PNS Dalam Cengkraman Penguasa


Oleh : Heryanto, S.Pd. Ina

Masih ingat dalam benak kita masa-masa kepemimpinan Orde Baru. Dimana pada saat itu terdapat tiga partai yang bermain di kanca perpolitikan Indonesia. Seperti juga halnya sekarang, dari ketiga partai itu ada yang mendapat julukan partai pemerintah atau partai penguasa. Artinya, pada saat itu seluruh aparatur pemerintah diarahkan untuk mendukung salah satu partai. Termasuk di dalamnya adalah Pegawai Negeri Sipil (PNS). Mau tidak mau, suka tidak suka, PNS harus memilih partai tersebut. Bahkan diwajibkan untuk berkampanye dan meraih suara sebanyak-banyaknya. Bagi siapa yang terbukti tidak mendukung, bukan lagi bahasa “awas” yang didapat tetapi tindakan tegas yang menyangkut kedudukannya sebagai PNS. Saat itu pula PNS diwajibkan memberikan iuran bagi partai tersebut. Walaupun pemilunya berslogan LUBER (Langsung Umum Bebas dan Rahasia).

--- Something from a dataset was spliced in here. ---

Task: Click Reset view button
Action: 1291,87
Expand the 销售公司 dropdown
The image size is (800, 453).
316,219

Ketika reformasi bergulir dan Orba pun runtuh, adalah sedikit angin baik bagi perkembangan demokrasi di negeri ini. Pemilu Tahun 1999 merupakan pemilu paling demokratis. Dimana PNS benar-benar bebas menentukan pilihan berdasarkan hati nuraninya. Namun keadaan ini tidak berlangsung lama. Demokrasi yang suci itupun kembali ternoda dengan munculnya mahluk yang bernama Otonomi Daerah (OTDA).
Semula OTDA merupakan harapan baru bagi bangsa ini. Karena memang kebijakan tidak lagi tersentralisasi ke pusat. Masing-masing daerah diberikan wewenang untuk mengurus wilayahnya berdasarkan Undang-Undang dan peraturan yang ada. Namun pada prakteknya OTDA melenceng dari tujuan semula. Kebijakan yang berpusat pada Bupati/ walikota justru bencana bagi hak demokrasi PNS.

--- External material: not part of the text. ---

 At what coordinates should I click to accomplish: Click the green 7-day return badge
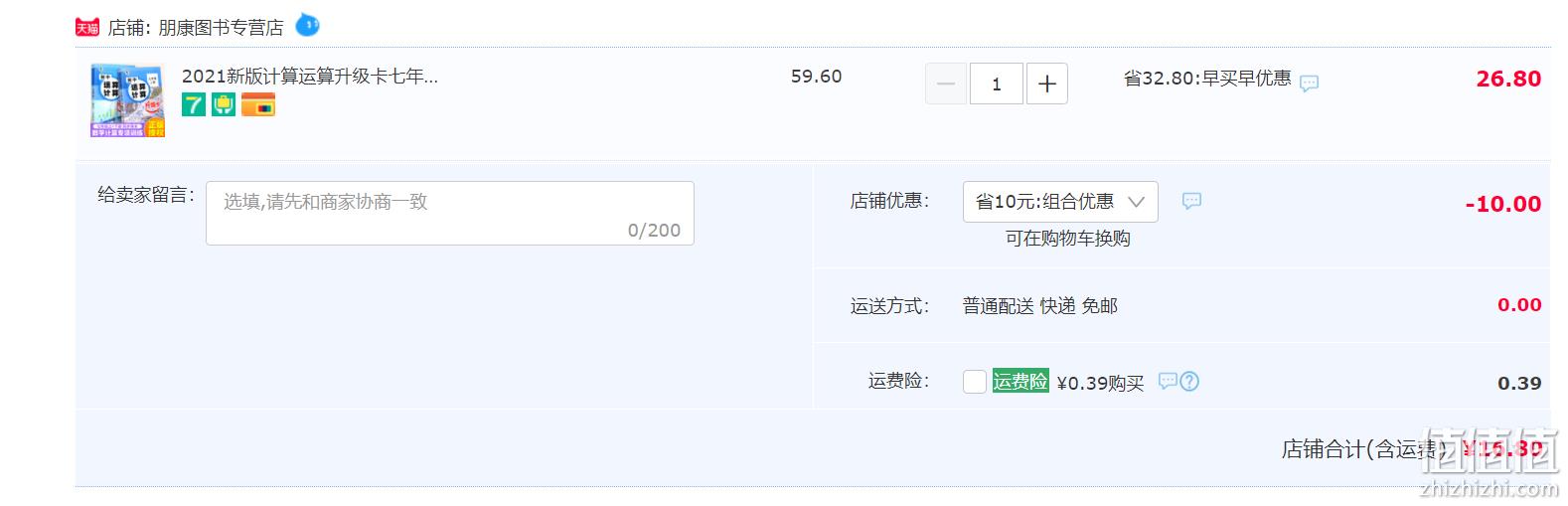coord(194,104)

Walaupun tulisan ini tidak bertujuan menggeneralisasi keseluruhan proses demokrasi di masa OTDA, tetapi kenyataan pemaksaan kehendak kepada PNS benar-benar telah terjadi. Sekarang bukan menjadi rahasia umum lagi, bahwa ketika Pemilukada PNS dikondisikan untuk mendukung Calon Bupati/ Walikota yang tengah berkuasa. Memang prakteknya tidak tampak seperti masa ORBA, tetapi permainannya sungguh lebih cantik. Para Tim Sukses dibentuk untuk menghalalkan berbagai cara. Termasuk melakukan pemantauan terhadap PNS yang melenceng. Kalau PNS terindikasi melenceng oleh mereka, maka tunggu saja. Kalau dia pejabat akan dicopot dan kalaupun dia PNS biasa, akan dimutasi ke tempat-tempat terpencil atau ke tempat-tempat yang tidak sesuai dengan profesionalisme PNS yang bersangkutan.

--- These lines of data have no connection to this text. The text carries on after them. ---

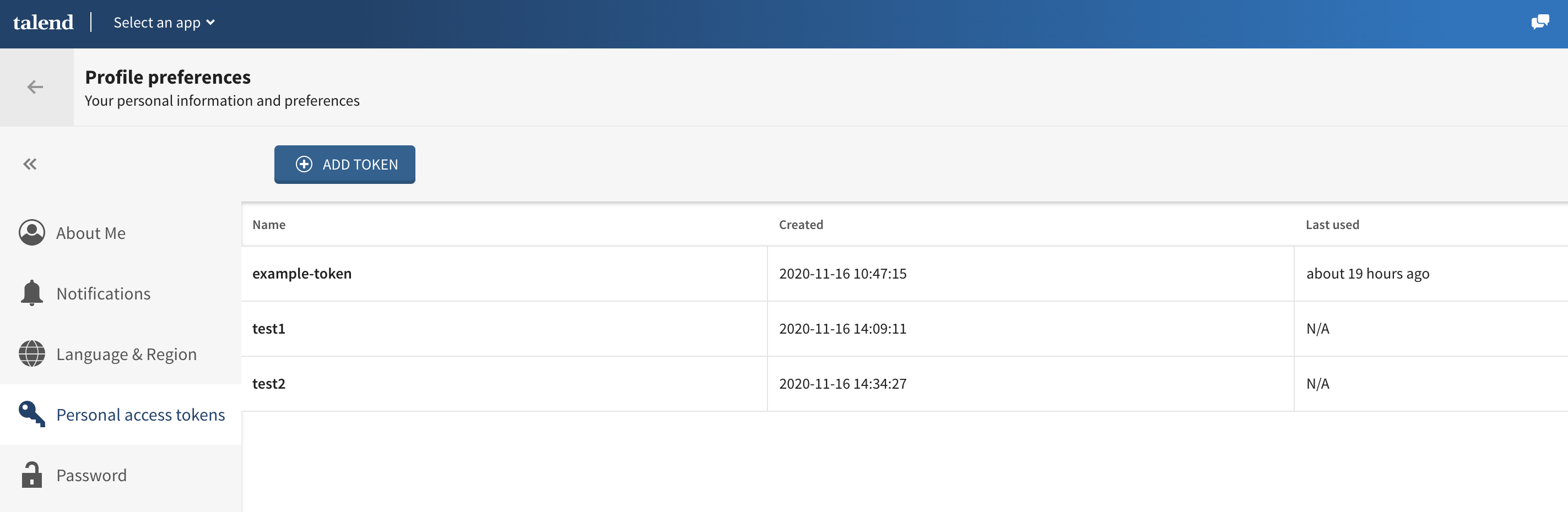This screenshot has width=1568, height=512.
Task: Click the Password lock icon
Action: (x=31, y=475)
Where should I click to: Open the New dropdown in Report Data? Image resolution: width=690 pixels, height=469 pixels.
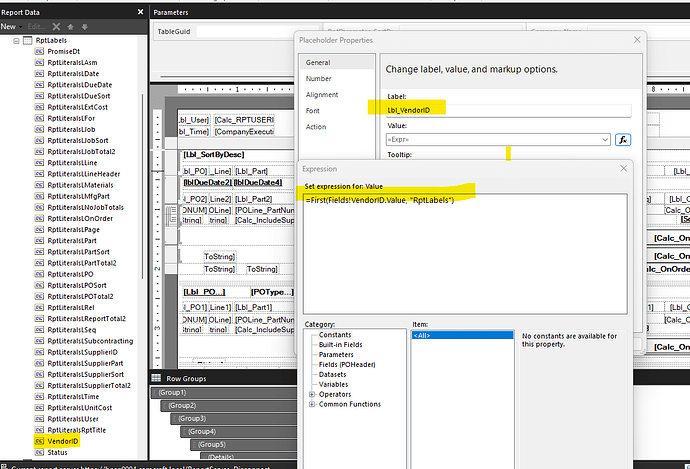tap(13, 25)
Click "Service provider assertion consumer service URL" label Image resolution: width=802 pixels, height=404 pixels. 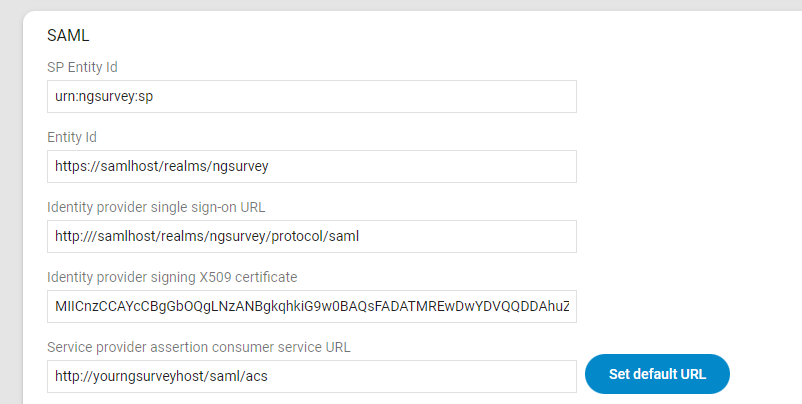198,347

Sepertinya tidak ada ruang demokrasi bagi PNS di negeri ini. Netralisasi PNS dalam Pemilu atau Pemilukada yang diatur oleh Undang-Undang hanya omong kosong. Kini yang berlaku hanyalah aturan mereka. Aturan penguasa.

Nasib PNS dalam pergulatan politik di daerah sekarang benar-benar seperti makan buah simalakama, dimakan ibu mati, tidak dimakan ayah meninggal. Kalau terlibat dan orang yang didukung kalah, maka mereka siap-siap mejadi pusat aksi balas dendam. Yang tidak terlibat atau diampun sama nasibnya. Inilah kenyataan yang dialami oleh PNS di sebagian daerah. Harapan untuk menyalurkan aspirasi secara bebas sirna. Padahal ketika ORBA runtuh, PNS seperti keluar dari mulut harimau, tetapi sekarang seakan-akan kembali masuk ke mulut singa. Benar-benar serba salah.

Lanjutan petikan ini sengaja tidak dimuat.